Sr. Pérez: ¡Vaya, hace solo unas horas que ha terminado 2013 y aún estamos esperando a que llegue!
Sra. Pérez: Ha sido un año terrible, y si no ha acabado, es normal que se retrase su comienzo. Lo mejor sería que no llegara nunca, porque entonces seríamos tan felices como si no hubiera existido jamás.
Sr. Pérez: (Se limpia con la servilleta los restos de confeti) El pavo estaba exquisito, mucho mejor que el del año pasado, aunque no recuerdo si el año pasado tuvimos pavo para cenar. Debe ser porque esta vez no lo has rellenado de orejones ni pasas.
Sra. Pérez: No lo creo. El año pasado tuvimos a tu madre por estas fechas, Y este año no le he puesto pavo al pavo, lo que le da un gusto especial.

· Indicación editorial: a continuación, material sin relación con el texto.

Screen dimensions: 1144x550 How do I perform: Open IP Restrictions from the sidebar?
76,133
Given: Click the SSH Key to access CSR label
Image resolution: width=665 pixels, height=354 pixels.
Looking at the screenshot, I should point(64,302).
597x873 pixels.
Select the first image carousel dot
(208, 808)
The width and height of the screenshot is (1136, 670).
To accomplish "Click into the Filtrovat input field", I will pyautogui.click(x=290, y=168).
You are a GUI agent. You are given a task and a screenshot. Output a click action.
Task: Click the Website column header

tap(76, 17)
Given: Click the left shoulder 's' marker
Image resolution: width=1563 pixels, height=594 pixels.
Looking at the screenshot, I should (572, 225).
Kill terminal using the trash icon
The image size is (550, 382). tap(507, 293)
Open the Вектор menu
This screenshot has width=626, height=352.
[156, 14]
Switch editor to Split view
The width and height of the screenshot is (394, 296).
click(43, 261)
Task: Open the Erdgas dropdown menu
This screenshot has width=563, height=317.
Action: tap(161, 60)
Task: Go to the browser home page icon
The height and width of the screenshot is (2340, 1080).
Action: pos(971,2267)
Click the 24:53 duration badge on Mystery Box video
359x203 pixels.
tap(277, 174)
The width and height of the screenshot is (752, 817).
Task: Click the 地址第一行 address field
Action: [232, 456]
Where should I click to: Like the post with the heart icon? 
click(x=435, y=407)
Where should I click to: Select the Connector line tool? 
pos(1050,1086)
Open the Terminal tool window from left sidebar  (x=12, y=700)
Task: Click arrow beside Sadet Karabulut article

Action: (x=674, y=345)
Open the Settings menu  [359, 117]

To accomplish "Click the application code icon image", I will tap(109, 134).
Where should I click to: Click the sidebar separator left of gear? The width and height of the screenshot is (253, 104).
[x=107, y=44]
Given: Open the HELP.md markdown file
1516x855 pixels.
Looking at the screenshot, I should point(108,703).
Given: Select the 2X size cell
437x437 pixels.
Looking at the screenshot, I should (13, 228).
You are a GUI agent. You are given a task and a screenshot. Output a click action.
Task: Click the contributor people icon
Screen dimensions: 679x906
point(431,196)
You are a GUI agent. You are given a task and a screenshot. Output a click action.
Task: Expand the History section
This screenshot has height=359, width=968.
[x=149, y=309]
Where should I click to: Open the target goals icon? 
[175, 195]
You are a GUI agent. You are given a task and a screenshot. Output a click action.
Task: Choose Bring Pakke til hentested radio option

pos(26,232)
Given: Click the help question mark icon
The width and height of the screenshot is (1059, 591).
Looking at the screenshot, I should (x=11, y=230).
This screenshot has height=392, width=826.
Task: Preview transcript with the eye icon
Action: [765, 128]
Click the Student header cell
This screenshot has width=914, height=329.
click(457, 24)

Sr. Pérez: Sí, lo he notado. Un sabor a pavo muy característico, como el que no comimos el Día de Acción de Gracias. (Se produce un pequeño silencio, que puede durar entre diez o solo unos pocos minutos. Cuando está a punto de terminar el enojoso paréntesis, el Sr. Pérez se levanta, parsimonioso, y hace como que mira por una ventana inexistente un paisaje inexistente. Está así, de espaldas al público, durante varios minutos, que parecen un siglo. El reloj de la Plaza del Sol emite tres campanadas y media). Vuelven a ser las doce por segunda vez en esta noche, y la cantante calva sigue sin aparecer. Vamos a tener que celebrar, otra vez, el fin de año sin ella.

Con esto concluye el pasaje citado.